Molson Coors breaks ground on B.C. brewery, plans to compete with 'crafty liquids'
‘Beer is all about is memories ... I remember drinking this beer with my grandfather,' says brewer
Molson Coors has broken ground on a $200-million brewery in Chilliwack B.C., in the heart of Fraser Valley hops country, where craft brewing already has a good head of foam.
So are the two beer streams at odds?
The 230-year-old beer maker starts production in its new state-of-the art brewery in 2019. Molson Coors hopes to cash in on the mountain-fed water at the foot of the Cascade Mountains, and experiment with "crafty liquids," a euphemism because commercial brewers can't call their product craft beer.
That name is reserved for smaller-scale brewers, which now account for nearly 19 per cent of beer poured in this province.
One smaller brewer said the megabreweries have noted that growth.
"Now, a big cut into their sales is craft beer, " said Paul Sweeting, owner of Ravens Brewing Company Inc., in Abbotsford B.C.
"I think that, they, as an industry — the big guys — are feeling the pinch."
Sweeting is one of several small breweries in the Fraser Valley.
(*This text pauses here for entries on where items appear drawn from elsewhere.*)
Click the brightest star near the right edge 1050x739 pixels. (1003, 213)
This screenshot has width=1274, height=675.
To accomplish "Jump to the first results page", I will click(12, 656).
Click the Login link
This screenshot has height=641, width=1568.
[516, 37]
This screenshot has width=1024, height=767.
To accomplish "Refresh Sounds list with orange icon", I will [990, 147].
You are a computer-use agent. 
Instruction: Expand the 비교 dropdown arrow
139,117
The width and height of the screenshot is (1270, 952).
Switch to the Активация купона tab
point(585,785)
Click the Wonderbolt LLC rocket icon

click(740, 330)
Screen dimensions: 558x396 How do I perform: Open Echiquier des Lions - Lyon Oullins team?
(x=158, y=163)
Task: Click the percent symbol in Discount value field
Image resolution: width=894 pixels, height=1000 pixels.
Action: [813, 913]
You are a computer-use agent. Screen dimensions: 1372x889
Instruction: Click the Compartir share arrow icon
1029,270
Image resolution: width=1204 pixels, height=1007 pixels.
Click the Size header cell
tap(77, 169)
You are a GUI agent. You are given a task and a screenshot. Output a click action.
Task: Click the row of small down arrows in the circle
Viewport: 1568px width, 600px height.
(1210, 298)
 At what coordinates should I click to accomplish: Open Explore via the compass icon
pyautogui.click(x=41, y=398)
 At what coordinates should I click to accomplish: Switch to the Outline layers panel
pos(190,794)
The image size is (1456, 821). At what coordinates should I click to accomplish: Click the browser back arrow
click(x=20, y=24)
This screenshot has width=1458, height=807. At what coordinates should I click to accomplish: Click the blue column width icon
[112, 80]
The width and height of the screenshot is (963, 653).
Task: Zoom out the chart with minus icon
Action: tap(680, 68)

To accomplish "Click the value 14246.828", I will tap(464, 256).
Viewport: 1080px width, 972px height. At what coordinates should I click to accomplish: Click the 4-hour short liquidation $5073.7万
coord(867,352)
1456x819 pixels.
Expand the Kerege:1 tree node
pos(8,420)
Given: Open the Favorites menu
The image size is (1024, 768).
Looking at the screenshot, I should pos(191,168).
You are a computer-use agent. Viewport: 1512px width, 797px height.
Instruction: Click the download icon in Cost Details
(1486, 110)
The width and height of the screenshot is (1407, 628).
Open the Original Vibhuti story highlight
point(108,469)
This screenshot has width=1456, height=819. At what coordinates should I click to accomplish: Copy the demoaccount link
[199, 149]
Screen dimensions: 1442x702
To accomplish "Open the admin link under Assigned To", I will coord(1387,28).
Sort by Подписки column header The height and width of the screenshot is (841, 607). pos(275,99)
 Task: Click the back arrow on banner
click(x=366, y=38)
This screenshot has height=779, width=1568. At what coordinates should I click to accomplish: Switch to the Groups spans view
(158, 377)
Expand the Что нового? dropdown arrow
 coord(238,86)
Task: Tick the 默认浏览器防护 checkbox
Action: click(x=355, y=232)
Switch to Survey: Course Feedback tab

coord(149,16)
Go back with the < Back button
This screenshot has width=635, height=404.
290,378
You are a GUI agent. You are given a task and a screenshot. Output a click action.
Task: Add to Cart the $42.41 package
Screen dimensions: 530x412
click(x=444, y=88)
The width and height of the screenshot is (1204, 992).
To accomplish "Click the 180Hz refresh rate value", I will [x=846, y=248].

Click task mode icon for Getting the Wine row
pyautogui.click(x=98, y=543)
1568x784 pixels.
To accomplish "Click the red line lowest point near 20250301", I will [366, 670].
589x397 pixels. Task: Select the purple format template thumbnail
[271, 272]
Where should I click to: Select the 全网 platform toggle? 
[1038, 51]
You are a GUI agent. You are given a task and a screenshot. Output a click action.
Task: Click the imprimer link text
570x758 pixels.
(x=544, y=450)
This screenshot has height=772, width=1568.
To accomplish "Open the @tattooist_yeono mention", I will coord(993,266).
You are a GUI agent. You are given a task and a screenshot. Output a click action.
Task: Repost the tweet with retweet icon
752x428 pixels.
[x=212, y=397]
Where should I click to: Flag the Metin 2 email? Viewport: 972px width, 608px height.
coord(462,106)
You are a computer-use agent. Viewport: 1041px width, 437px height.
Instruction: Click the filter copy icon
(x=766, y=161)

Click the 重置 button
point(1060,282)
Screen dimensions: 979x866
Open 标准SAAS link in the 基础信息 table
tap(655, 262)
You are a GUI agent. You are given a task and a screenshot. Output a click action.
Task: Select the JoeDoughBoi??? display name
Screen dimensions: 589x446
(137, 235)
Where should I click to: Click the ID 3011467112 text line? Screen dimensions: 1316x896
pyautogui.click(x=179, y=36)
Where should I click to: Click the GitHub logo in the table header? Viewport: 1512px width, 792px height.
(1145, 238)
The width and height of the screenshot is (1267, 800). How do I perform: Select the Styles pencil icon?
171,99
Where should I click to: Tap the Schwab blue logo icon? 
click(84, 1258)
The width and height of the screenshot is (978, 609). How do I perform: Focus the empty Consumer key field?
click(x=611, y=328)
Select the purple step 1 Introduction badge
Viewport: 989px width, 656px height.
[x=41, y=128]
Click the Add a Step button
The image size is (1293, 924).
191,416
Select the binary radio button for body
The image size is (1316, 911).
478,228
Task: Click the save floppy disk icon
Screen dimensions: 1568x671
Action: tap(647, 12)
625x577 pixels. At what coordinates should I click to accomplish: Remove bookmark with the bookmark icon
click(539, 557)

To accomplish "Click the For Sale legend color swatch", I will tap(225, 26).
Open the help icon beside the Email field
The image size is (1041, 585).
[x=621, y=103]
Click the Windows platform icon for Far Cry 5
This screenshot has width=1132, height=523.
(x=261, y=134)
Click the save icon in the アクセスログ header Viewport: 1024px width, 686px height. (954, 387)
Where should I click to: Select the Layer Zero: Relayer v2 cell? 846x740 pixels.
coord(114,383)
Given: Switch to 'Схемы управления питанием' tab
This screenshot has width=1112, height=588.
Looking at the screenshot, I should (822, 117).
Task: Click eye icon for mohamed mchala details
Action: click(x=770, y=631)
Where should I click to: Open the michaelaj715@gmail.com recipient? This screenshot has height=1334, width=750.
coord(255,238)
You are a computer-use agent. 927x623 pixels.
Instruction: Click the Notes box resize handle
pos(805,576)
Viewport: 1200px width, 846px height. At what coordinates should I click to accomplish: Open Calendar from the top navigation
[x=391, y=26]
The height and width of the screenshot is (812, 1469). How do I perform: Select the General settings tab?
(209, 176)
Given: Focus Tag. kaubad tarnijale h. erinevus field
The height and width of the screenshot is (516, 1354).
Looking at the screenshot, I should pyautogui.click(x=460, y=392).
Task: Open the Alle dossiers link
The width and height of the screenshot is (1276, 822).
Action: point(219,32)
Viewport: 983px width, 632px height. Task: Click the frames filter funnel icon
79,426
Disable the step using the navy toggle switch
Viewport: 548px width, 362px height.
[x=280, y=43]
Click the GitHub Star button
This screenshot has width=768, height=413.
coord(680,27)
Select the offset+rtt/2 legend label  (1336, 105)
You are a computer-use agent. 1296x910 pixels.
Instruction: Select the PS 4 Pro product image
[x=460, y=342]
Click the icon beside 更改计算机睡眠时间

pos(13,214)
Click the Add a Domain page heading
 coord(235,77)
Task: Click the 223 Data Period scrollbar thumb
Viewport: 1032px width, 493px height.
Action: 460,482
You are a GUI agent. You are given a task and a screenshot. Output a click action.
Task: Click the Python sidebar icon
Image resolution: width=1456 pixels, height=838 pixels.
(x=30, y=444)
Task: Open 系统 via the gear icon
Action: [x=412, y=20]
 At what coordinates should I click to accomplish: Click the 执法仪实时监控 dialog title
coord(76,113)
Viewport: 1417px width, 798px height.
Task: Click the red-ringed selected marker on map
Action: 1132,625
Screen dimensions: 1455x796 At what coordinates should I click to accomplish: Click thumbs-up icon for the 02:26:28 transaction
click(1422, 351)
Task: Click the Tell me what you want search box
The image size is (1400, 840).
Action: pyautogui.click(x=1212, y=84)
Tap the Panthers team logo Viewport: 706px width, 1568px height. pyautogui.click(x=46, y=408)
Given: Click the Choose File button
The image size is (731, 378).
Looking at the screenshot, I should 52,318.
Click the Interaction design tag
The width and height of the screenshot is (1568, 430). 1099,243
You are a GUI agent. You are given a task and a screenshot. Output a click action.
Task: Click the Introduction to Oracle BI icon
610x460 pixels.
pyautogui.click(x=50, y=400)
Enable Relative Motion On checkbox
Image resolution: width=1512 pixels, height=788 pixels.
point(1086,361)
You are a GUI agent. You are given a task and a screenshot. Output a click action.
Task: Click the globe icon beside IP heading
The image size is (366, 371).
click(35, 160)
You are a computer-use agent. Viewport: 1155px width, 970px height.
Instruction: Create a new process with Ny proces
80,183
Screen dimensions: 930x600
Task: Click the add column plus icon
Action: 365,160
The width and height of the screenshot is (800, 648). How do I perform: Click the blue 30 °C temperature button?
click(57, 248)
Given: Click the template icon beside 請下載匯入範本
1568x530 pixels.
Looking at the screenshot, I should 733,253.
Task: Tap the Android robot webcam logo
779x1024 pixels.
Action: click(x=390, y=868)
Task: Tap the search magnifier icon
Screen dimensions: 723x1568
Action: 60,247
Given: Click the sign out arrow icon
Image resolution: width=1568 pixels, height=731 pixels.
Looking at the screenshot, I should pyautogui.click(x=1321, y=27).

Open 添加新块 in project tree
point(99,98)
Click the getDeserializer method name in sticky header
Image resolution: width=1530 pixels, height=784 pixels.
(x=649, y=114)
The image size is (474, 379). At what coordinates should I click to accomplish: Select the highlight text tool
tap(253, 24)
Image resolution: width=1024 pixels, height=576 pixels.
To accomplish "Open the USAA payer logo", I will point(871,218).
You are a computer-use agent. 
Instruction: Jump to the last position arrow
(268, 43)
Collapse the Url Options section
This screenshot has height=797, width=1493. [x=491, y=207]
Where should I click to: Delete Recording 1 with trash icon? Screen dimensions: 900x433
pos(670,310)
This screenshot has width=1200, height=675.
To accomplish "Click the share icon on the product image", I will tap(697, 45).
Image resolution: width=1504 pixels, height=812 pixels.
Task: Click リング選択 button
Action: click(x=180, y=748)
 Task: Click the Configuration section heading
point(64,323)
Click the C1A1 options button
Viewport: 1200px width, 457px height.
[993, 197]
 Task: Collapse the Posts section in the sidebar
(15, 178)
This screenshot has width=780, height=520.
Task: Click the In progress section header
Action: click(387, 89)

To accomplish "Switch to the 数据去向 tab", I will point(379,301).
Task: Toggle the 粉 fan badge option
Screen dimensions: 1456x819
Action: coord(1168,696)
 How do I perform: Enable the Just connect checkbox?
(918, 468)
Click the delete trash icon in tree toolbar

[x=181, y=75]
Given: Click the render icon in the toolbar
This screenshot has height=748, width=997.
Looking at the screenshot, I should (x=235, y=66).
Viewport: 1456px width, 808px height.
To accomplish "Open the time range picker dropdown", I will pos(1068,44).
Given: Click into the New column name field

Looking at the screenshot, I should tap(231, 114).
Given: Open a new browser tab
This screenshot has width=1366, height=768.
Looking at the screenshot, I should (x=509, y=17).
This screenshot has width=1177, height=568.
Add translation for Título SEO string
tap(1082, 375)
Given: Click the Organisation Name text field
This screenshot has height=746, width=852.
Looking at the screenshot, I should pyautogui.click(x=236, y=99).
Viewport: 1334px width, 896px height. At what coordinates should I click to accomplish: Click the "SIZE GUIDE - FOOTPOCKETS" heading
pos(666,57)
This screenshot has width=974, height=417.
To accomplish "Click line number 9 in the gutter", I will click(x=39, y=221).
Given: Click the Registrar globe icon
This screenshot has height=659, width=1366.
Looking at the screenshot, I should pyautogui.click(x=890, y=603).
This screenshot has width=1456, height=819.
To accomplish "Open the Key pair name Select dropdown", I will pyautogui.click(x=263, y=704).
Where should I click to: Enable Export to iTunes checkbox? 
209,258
His company's award-winning brews have ignited a taste for beer culture, say local vendors.
In fact, craft breweries are spilling out all over the Lower Mainland — with an epicentre in East Vancouver. There are now 133 breweries in the province.
How many bottles of beer on the wall?
In the past year, 18.8 per cent of beer sold in B.C. was craft. That's inched up since 2014 when it was pegged at 18 per cent, according to B.C. Liquor Distribution Branch data.
But federal statistics from 2015 show that B.C. craft beer sales have steadily risen, representing a year-over-year average growth of 17 per cent each year since 2010. By contrast, conventional beer sales declined 3 per cent during the same period.
In addition, there has been a 44 per cent increase in craft beer production since 2013 — and 100 per cent increase since 1982.
Small brewers have proven to be nimble. They can offer choices and infuse brews with seasonal flavours from grapefruit to pumpkin.
They're enticing a generation to embrace an age-old Canadian staple, and so far the sipster flock along the Fraser River is quaffing faster than a slow pour.
Meantime, commercial brewers can't ignore the rising tide of bearded, artisanal hopsters.
"I think the most important thing for us is that we build a facility that supports the consumers' tastes of the future. Not just today," said Amy Michtich, chief supply chain officer for Molson Coors who talks about innovating in packaging, market routes and "crafty liquid."
Michtich said Molson Coors has been looking to modernize for a while as traditional beer sales fall.
Molson Coors move
Plans for the Chilliwack brewery were enabled by the sale of the 55-year-old Vancouver brewery in 2014 to Concord Pacific for $185-million.
Once automated, the new Chilliwack brewery will employ 100 people.
That makes small brewers laugh — after creating more than 2,500 jobs in 60 communities in the past decade.
In four years, smaller breweries have tripled across the province, and created spin-offs like hops farms, says Ken Beattie of the B.C. Craft Brewers Guild.
"Craft breweries employ seven or eight times the manpower [of commercial]," said Beattie.
He hopes Molson Coors buys local hops and boosts valley beer culture.
So far the company makes no promises about where they'll source ingredients.
But locals see the big brewery as a boon anyway.
"I think any big business coming to Chilliwack is a good thing and having the big brewery here is going to be a positive thing for Chilliwack," said Carol Quaite of True North Brew supply.
She doubts local craft beer threatens larger brewers.
"Do [Molson Coors] see the little breweries as a threat? A multi-million dollar corporation against tiny little guys just doing their own thing? It's two completely different streams."
And commercial brewers continue to dominate the market.
"There's always going to be a huge market for people that just want their regular beer that they are used to," said Quaite.
Beer memories
Sweeting, of Ravens Brewing Company, refuses to be smug, despite success.
He knows the flavour of a favourite beer brand strikes a chord with beer lovers.
"Beer is all about memories. A lot of people come in and say, 'I remember drinking this beer with my grandfather when we were working on the shed,' " said Sweeting.
"There is a lot of nostalgia to beer."